Saturday Links: PDDL and Symbolic Planning, GDPEval, and Grabbing Context

Planning in LLMs, efficient attention mechanisms and breakthroughs in time series models.

Saturday Links: PDDL and Symbolic Planning, GDPEval, and Grabbing Context

This week, I was at the excellent APIDays "No AI with no APIs" event in London. Thank you so much to the team for the very kind invitation. A link to my talk slides is here; a longer write-up on that is coming up soon. In a busy week, Exa releases an MCP server, Salesforce's Mulesoft acquisition pays off even more with an entry into the agent frameworks market, and the TikTok algorithm looks like it will be managed by Oracle.

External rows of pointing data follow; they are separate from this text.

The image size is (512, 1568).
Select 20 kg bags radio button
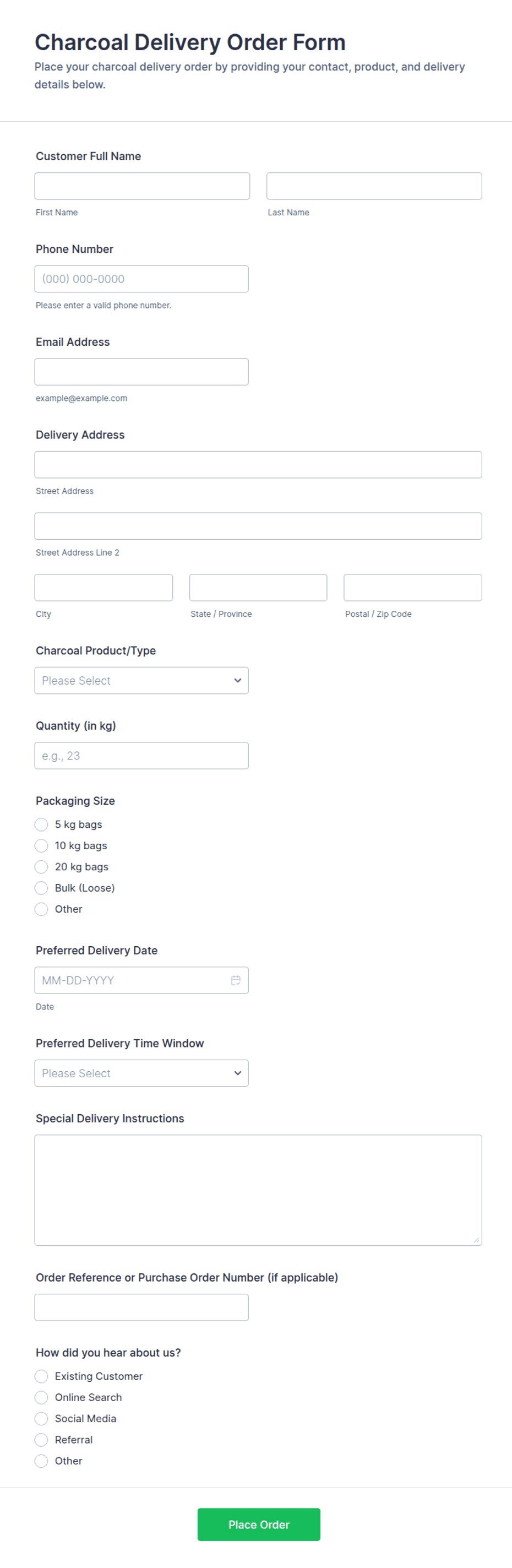[x=41, y=867]
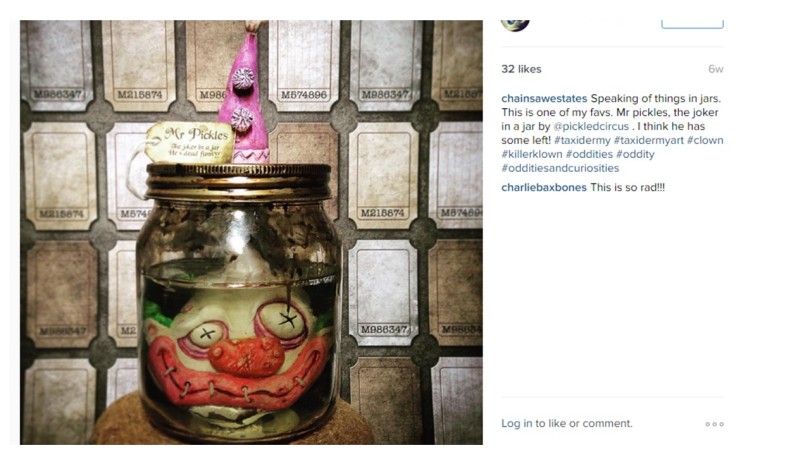The width and height of the screenshot is (810, 455).
Task: Click the clown jar post photo
Action: tap(252, 232)
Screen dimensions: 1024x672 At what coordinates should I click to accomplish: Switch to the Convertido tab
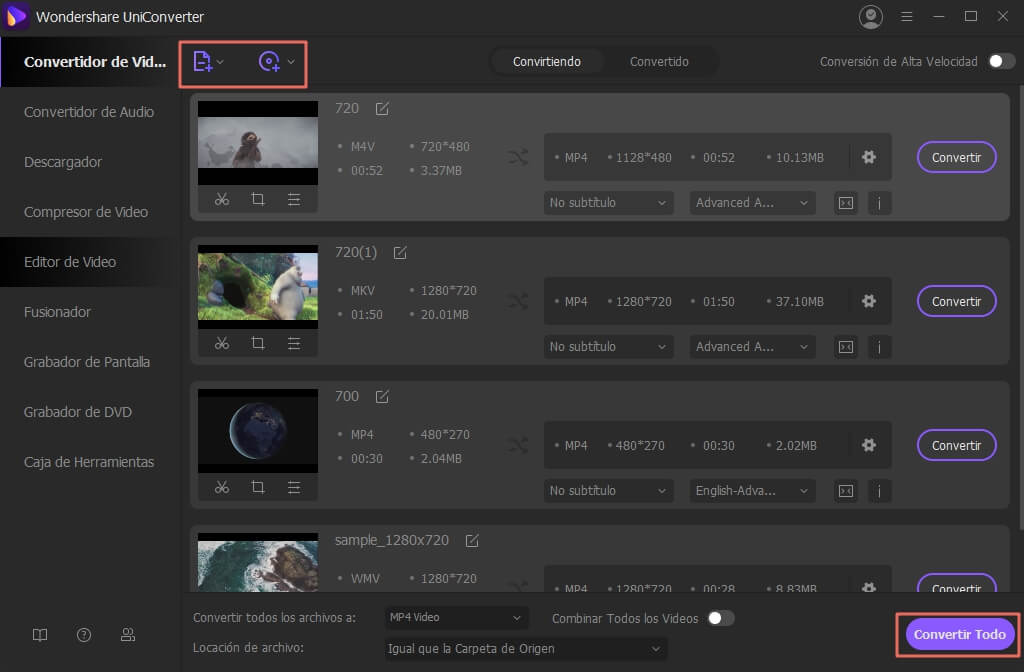[x=659, y=61]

On to the main eye-catching bits of news. This week, with a scientific/technical lean:

  • Teaching LLMs to Plan: Logical Chain-of-Thought Instruction Tuning for Symbolic Planning. In this paper on LLM reasoning, a team at Stanford successfully used training data representing planning tasks and solutions to train an LLM to improve its logical planning ability. The representation of plan challenges and solutions they used was a real blast from the past: PDDL, which was created in 1998. You can find the formal technical report here. The results clearly show that formal representation can help an LLM gain greater consistency in handling complex logical challenges. My guess is, though, that to get very high accuracy on planning tasks will require adding on an actual logical reasoning engine as a tool that the LLM can call.
  • GDPval: Evaluating AI Model Performance on Real-World Economically Valuable Tasks. In this paper, OpenAI researchers carried out an extensive evaluation of LLM performance on tasks that are directly relevant to job roles held by humans in key industries today. The report starts by looking at the top 10 US industries by GDP contribution, identifying the key roles within each industry, and specifying the key tasks being carried out by experts. One of the most eye-opening parts of the paper is the final Annex, which lists the industries and roles along with estimated total remuneration for these roles. Across this (very approximately) $3-$4 trillion of annual remuneration, leading LLMs performed close to human expert level competence in many tasks. With human oversight, many of the tasks can be performed well (though in unspervised mode, there are also higher risks of critical failures). The results are very impressive, and models are still improving. Not only that, this is raw model performance. In many industries, a multitude of startups are building scaffolding and support for tasks that should improve outcomes. The team also open-sourced a set of 220 golden task examples. With results like this, it is hard to argue that AI solutions will not be eating into human labour budgets (and not just software) quickly.
  • Analog in-memory computing attention mechanisms for fast, energy-efficient large-language models. One of the challenges with the core attention mechanism in LLM transformers is that they require constant moving of tokens in and out of GPU memory. In this paper, published in Nature, the authors describe a mechanism that makes it possible to prime attention memory and update it incrementally. In their experiments on initial model (GPT-2 class) the methods have a between a two and four order of magnitude reduction in compute latency (speed) and potentially energy usage. The results need to be validated and tried at scale, but if realized, these techniques could lead to significant efficiency gains.
  • Introducing ChatGPT Pulse. Or otherwise known as the next shot in the war for personal context. ChatGPT now has a new feature on mobile that pops up suggestions and curated information for your activities that day. It can also connect to your calendar, which may be the real goal here. The service is useful sounding (though I'd argue you might be better off not killing your morning vibe with more pop-ups). This poses a significant threat to Google and Apple, as it involves taking over another aspect of personal information, including context and screen time. A push to integrate your email and DMs might not be that far down the line.
  • Time series foundation models can be few-shot learners. Rounding off the week with another scientific post. This week, Google released a model that is strong at predicting continuations of time series, which is an essential function in modern business. Previous techniques already made breakthroughs in that they created models that needed no domain-specific adaptation to work credibly. However, in time series tasks, accuracy is king, and in this new work, the Google team shows that with just a few injected examples, models can significantly improve in performance.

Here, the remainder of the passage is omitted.